- Source excerpt
After some weeks of relative quiet and calm since his resounding victory at Strangford, weeks which Sir Gilbert put to good use strengthening his volunteers with men and matériel, news of ominous threats to the peace of the Golden Valley began to circulate. To the east of his domain, Anglicans, Royalists, Fascists – even, it was suggested, Socialists, were jostling for power and control. There was talk of an accord between Anglicans and Royalists to hand over the person of the wretched Bishop of Hereford. Sir Gilbert had no interest in the bishop or of who owned his person; if he needed religious expertise, he could call on the ever-co-operative Bishop of Monmouth. What did interest Sir Gilbert was news of Fascist forces operating on the edges of his territory. This violation of the pastoral perfection could not be tolerated. Sir Gilbert prepared to defend hearth and home.
Sir Gilbert’s tranquil borders, under threat from the BUF . Defensive positions prepared in advance to counter any fascist incursions
The final moments of peace before the tranquility is shattered by sounds of war
Sir Gilbert moved his Volunteers with lightning speed to confront the fascists and soon they, in conjunction with an Anglican League detachment, were in position to halt the enemy in their tracks.

- Exercise set
1. Can you reproduce the Sir Gilbert passage from "Sir Gilbert’s tranquil" up to and including "in their tracks."?
2. Can you rewrite the listing from the line with "Switch to Recherche par prof tab" up to and including the line with "Click the black", swapping "Select" for "Choose" and keeping everything else the same?

- Source records
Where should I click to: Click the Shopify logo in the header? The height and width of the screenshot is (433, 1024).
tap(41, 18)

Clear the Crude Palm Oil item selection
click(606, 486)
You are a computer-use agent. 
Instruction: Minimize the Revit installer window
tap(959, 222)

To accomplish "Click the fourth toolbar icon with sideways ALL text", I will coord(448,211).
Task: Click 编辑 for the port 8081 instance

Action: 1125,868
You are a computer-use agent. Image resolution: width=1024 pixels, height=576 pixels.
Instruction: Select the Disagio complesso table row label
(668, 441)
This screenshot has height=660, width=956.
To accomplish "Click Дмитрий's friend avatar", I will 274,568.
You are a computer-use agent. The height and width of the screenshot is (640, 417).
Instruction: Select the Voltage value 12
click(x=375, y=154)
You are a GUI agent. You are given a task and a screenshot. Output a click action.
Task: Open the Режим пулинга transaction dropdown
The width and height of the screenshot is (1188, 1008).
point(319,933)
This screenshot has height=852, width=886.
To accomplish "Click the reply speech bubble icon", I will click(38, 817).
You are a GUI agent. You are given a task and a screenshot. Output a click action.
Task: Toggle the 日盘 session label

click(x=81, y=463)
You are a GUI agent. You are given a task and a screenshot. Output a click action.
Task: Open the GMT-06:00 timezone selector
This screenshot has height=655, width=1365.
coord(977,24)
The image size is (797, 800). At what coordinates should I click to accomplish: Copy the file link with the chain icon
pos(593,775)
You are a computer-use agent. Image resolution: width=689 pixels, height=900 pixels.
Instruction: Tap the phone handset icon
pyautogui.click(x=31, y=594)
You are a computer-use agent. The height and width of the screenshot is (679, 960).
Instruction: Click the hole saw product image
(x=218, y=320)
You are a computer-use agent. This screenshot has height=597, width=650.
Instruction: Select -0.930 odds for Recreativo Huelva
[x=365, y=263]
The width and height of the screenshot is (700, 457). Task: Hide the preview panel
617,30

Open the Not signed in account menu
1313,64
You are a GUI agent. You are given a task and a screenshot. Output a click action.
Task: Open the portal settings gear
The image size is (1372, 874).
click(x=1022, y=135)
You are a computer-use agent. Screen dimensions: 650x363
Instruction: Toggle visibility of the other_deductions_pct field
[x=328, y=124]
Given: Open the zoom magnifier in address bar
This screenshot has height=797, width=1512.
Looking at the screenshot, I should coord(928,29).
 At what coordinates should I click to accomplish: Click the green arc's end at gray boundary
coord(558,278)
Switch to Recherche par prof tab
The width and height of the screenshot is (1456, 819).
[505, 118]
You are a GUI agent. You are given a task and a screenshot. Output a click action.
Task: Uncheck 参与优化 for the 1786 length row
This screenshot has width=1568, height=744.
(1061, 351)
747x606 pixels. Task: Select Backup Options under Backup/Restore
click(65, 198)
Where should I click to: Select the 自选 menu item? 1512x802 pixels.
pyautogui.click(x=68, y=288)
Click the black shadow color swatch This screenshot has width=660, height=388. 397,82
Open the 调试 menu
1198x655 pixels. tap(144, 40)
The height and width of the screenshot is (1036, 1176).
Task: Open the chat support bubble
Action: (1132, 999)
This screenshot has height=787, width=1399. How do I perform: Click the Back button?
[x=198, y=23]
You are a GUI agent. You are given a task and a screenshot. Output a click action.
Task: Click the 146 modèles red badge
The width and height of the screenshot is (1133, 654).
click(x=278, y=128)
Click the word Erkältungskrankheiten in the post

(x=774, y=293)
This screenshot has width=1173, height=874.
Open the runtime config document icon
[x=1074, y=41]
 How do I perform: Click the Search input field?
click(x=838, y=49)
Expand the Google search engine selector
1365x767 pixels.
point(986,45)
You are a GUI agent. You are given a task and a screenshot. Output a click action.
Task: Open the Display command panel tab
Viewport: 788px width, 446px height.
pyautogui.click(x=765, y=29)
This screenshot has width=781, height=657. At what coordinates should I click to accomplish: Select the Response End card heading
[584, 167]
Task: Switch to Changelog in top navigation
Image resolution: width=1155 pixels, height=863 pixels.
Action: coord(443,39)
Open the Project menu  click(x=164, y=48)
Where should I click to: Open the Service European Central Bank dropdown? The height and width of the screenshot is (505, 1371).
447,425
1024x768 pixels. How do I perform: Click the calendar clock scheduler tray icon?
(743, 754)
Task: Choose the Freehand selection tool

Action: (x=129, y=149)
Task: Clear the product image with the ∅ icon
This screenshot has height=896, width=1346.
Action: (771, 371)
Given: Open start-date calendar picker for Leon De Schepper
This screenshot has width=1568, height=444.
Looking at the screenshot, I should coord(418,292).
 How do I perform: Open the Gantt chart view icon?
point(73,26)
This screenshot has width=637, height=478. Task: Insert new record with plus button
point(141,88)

- Response list
1.
Sir Gilbert’s tranquil borders, under threat from the BUF . Defensive positions prepared in advance to counter any fascist incursions
The final moments of peace before the tranquility is shattered by sounds of war
Sir Gilbert moved his Volunteers with lightning speed to confront the fascists and soon they, in conjunction with an Anglican League detachment, were in position to halt the enemy in their tracks.

2.
Switch to Recherche par prof tab
The width and height of the screenshot is (1456, 819).
[505, 118]
You are a GUI agent. You are given a task and a screenshot. Output a click action.
Task: Uncheck 参与优化 for the 1786 length row
This screenshot has width=1568, height=744.
(1061, 351)
747x606 pixels. Task: Choose Backup Options under Backup/Restore
click(65, 198)
Where should I click to: Choose the 自选 menu item? 1512x802 pixels.
pyautogui.click(x=68, y=288)
Click the black shadow color swatch This screenshot has width=660, height=388. 397,82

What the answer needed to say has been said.